REQUIRED TASKS
(A) In the text about Joe Sestak's Pittsburgh visit, how much of the world's undiscovered conventional oil and natural gas could the Arctic hold?
(B) Swap "dropdown" for "menu" in the rows from the line containing "Given: Open the 知合出行 investor link" through the line containing "point(907,82)", both included, and give back only those lines with nothing else altered.

DOCUMENT TEXT
# # # # #

U.S. Senate candidate Joe Sestak discusses link between climate change and national security during a visit to Pittsburgh

Posted By on Wed, Feb 24, 2016 at 5:09 PM

There is little question that the U.S.’s and the world’s military attention is currently heavily concentrated in the Middle East. But Democratic U.S. Senate candidate Joe Sestak brought up another area where a chilling hypothesis could play out.

The Arctic could become a new potential battleground, according to the retired Navy Admiral and former U.S. Congressman. He says that with the melting of the polar ice caps, the frozen region could become ripe for countries looking to extract its natural resources. According to the U.S. Energy Information Association, the Arctic could hold about 22 percent of the world’s undiscovered conventional oil and natural gas resources.

Joe Sestak speaks at University of Pittsburgh Law School - PHOTO BY RYAN DETO
  • Photo by Ryan Deto
  • Joe Sestak speaks at University of Pittsburgh Law School
“We might want to start patrolling the Arctic,” said Sestak to a crowd of about 25 inside a University of Pittsburgh Law School classroom, “or people are going to decide on their own who owns the natural resources there.”

Sestak says that the number one threat from climate change is famine caused by droughts. But he questions if the country is addressing this potential polar conflict. He says, if elected, he would advocate for the U.S. to join the United Nations Convention on the Law of the Sea, an agreement that establishes guidelines and responsibilities of nations; roles in the oceans, including rules about marine natural resources.

The former U.S. Rep also talked about how the rising sea levels associated with climate change could have a negative effect on the Naval Station in Norfolk, Va., the world’s largest naval base. Rising sea levels could render the piers in Norfolk unusable, says Sestak. He adds that by focusing on diplomacy, enhancing economic partnership, and making the military run more efficiently, the U.S. can shrink its military budget.

# # # # #

EXTRACTED RECORDS
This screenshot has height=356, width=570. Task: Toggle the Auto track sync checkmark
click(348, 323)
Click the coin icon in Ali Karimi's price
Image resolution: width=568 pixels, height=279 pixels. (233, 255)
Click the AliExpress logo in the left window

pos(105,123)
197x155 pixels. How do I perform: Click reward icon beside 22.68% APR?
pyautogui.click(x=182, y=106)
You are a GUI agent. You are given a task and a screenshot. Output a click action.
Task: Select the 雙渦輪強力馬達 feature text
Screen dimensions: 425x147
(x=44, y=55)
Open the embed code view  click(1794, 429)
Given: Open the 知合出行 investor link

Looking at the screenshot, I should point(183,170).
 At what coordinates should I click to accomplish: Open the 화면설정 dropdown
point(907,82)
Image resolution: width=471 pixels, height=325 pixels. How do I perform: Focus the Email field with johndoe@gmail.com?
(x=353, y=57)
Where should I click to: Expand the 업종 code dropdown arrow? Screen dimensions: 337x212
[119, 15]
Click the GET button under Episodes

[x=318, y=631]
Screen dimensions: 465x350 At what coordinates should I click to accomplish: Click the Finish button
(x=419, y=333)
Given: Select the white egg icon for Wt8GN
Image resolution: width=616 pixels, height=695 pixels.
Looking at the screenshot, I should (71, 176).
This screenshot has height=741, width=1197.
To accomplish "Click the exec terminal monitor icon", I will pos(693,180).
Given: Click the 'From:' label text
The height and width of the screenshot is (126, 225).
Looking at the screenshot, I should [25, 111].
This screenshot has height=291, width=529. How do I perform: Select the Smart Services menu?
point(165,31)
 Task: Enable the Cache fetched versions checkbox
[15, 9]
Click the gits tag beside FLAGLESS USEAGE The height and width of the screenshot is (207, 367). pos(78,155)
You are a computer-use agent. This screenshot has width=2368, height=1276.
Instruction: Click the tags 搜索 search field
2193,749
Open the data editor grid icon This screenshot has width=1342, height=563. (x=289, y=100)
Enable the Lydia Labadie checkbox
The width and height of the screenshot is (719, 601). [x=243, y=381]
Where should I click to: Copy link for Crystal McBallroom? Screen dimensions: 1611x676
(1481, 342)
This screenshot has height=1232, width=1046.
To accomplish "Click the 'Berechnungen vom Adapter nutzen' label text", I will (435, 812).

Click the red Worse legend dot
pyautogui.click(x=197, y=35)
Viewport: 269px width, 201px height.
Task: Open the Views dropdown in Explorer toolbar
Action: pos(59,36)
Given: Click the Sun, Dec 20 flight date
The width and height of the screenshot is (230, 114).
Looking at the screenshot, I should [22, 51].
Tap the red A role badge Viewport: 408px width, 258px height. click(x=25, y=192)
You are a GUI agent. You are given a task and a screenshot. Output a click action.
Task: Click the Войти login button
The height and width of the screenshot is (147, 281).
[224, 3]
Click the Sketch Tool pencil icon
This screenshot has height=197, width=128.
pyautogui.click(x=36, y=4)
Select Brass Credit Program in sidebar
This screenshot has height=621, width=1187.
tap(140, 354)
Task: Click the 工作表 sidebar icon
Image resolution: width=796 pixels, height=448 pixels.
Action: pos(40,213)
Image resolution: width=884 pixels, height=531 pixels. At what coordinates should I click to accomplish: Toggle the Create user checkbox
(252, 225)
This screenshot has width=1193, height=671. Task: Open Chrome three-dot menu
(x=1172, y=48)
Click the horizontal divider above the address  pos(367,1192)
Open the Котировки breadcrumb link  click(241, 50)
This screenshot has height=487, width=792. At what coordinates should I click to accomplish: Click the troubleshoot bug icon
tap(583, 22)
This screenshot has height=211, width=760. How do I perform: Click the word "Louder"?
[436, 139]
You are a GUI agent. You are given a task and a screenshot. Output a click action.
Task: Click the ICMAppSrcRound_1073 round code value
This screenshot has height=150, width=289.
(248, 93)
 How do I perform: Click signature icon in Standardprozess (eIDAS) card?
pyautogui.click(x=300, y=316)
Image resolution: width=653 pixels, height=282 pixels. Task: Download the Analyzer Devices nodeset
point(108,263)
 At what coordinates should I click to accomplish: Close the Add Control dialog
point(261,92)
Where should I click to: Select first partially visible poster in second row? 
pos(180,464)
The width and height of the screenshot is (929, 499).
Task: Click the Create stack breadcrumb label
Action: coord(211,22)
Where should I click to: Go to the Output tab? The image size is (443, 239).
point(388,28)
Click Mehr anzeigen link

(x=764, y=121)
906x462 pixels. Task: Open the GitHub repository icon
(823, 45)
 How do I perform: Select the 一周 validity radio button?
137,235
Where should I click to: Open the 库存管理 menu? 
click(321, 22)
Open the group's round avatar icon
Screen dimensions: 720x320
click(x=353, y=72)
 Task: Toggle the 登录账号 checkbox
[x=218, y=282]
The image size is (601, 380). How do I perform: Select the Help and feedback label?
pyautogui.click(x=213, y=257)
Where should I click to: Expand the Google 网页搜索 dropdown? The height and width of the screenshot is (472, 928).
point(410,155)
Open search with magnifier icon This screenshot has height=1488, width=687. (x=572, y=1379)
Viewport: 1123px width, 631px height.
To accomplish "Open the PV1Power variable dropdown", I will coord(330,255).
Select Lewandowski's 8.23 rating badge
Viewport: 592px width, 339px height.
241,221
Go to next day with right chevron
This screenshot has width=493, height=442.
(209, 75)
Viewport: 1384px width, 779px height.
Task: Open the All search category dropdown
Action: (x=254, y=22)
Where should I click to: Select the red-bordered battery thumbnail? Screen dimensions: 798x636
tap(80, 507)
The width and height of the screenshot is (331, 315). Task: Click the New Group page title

# # # # #

TASK-BY-TASK RESULTS
(A) About 22 percent

(B)
Given: Open the 知合出行 investor link

Looking at the screenshot, I should point(183,170).
 At what coordinates should I click to accomplish: Open the 화면설정 menu
point(907,82)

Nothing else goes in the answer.